Top 10 Tastes: The first three months of 2015


This year my wine journey began like most, significant discoveries at venues both new and familiar.  There was the memorable meeting with Napa wine pioneer, now in his 90s, Mike Grgich; and a road show get-together with the wineries in the Monterey and Santa Lucia Highlands wine country.

But dominating my time were the doctors and surgeons of Scripps Hospital, who reconstructed my left shoulder and arm, promising that I would again be able to hold a full glass of wine with that arm soon.

Thank heavens we have two arms and I haven’t missed much of my daily wine tasting.  One thing I did discover though, doctors enjoy their wine, lots of aged premium wine, perhaps that only they can afford. We’re still in recovery, so it will be awhile before resuming my wine travels.

Our top 10 wines feature many from the highest quality wineries known.  The wines chosen are not their most expensive, but are from their value brands, similar in taste and structure but much less in cost.  All 10 selections are equal in excellence and value.  The list is alphabetical and does not indicate any ranking.

• Castello Banfi Bel Nero Tuscany, Italy, 2011. $24.  A significant member of the royal wine family of Banfi, created in the Montalcino Hills of Tuscany. Mostly Sangiovese grape whose homeland is Tuscany, flavored with a cuvee of Cabernet Sauvignon and Merlot. Bel Nero is an intensely flavored cherry/plum palate-pleaser with hints of coffee and vanilla.  The rich, red wine then is barreled 14 months in French oak.

• Cline Ancient Vines Mourvedre, Contra Costa Calif., 2013. $17.

Mourvedre should be a wider produced grape varietal:  smooth, mild, very pleasant.  Origin is the Rhone Valley of France.  This Cline Mourvedre hangs on some of the oldest vines in California. A sublime expression of a lustrous grape from the south of France.
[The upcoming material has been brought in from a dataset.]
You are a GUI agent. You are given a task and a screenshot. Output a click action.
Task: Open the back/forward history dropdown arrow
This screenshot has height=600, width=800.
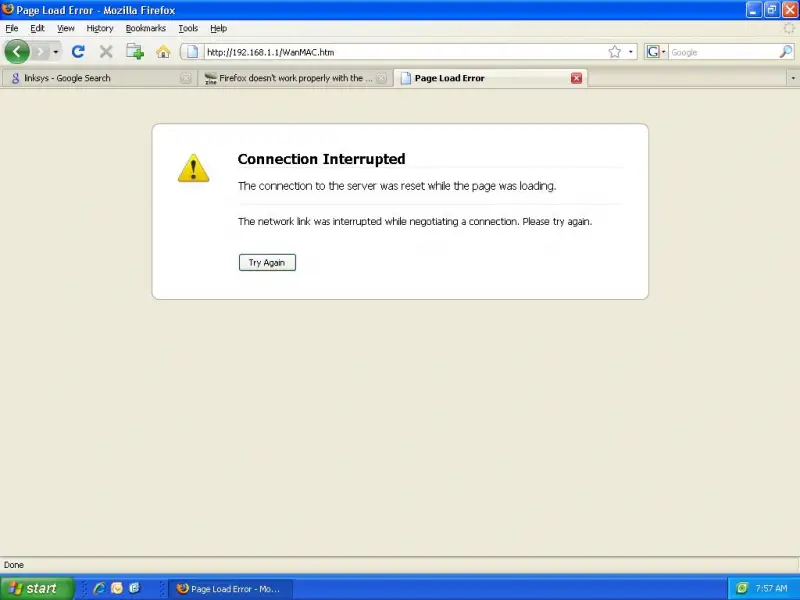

• Dr. Loosen Blue Slate Riesling, Mosel, Germany, 2013. $15.  Ungrafted vines averaging 60 years old in some of Germany’s best-rated vineyards.  Crop size is minimal for most intense flavor.  TheMosel River has steep south facing slopes for the perfect climate for Riesling.  The grapes ripen slowly with these cool conditions, while retaining bright acidity.

• Ferrari-Carano Siena, Sonoma County, 2012. $24.  Siena is one of those mid-range wines at a great price, that is produced by a winery whose premium wines are respected around the globe.  This one is strawberry jam, plum and blackberry, from a blend of mostly Tuscan Sangiovese, with small amounts of Malbec, Petite Sirah and Cabernet Sauvignon.  Goes perfectly with Italian cuisine, pork & lamb.
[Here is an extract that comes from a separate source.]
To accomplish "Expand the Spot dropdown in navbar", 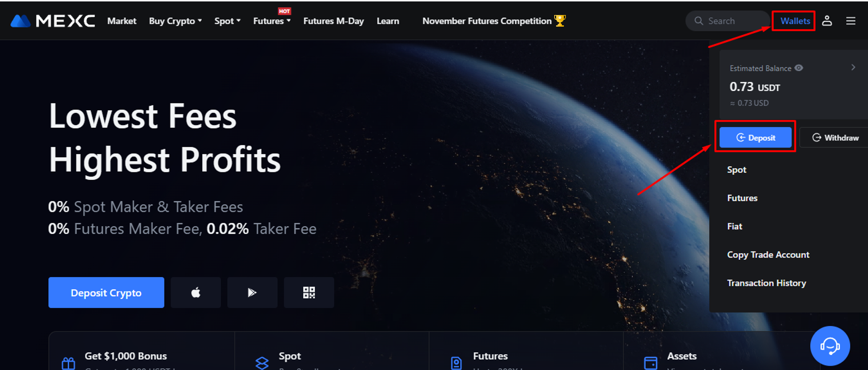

• Grgich Hills Estate Zinfandel, Napa Valley, 2011. $35.  Mike Grgich knows Zin, almost as much as he knows Chardonnay.  As a kid, he was in the Croatian vineyards, growing their version of Zin.  This varietal is grown at Mike’s residence in Calistoga.  Everything is farmed naturally without artificial pesticides.  A concerted effort is being made to keep the alcohol content down.  This Zin is made with 14.5 percent alcohol.

• Holman Ranch Estate Grown Pinot Noir, Carmel Valley Monterey Calif., 2011.  $25.  Holman Ranch is gaining critical acclaim. It is completely underground in The Caves.  All storage is underground, assuring a constant temperature of 57 to 60 degrees for the 100 French oak barrels.  Holman Ranch is all about distinctive wines from handpicked estate grown grapes.

• J Vineyards Chardonnay Russian River Valley Sonoma, 2013. $28.  This chardonnay scraps the modern notions of Grape. Expert blending skills and a reflection of the land promise vibrant fruit flavors of ripe pear, kiwi and peaches, with bright acidity.

• Ponzi Pinot Noir Tavola, Willamette Valley Oregon, 2012.  $19.  Last month’s wine of the month with aromas of ripe plum, tobacco, and cayenne. Cherry and raspberry at the core, the flavors float easily into the long, expressive finish.  2012 was a welcome sight with its dry summer and cool nights.

• Sojourn Pinot Noir Russian River Valley, Sonoma, 2012.  $48.  From the Wohler vineyard.  Another pinot from the 2012 bonanza year for west coast wines.  Classic cherry cola and earthy flavors show great depth and a lingering finish.

• Vaza Crianza Tempranillo, Rioja, Spain, 2011.  $15.  Rich, natural red grape flavor.  Carefully aged in American and French oak barrels for 12 months.  Deep intense color.  Persistent notes of black licorice and vanilla.

Wine Bytes

Winesellar & Brasserie in San Diego has an Easter eve dinner from 5:30 to 9 p.m. April 4  $50 for a dinner and special wine offerings.  Details at (858) 450-9557.

The Charthouse, an ocean-view restaurant in Cardiff has a nice bar and lounge special for Wednesday nights.  It’s a new charcuterie meat and cheese plate easily shared, with your choice of a bottle of Pinot Noir or a bottle of Sauvignon Blanc for $40.  Special is only for Wednesdays in the bar.  Details at (760) 436-4044.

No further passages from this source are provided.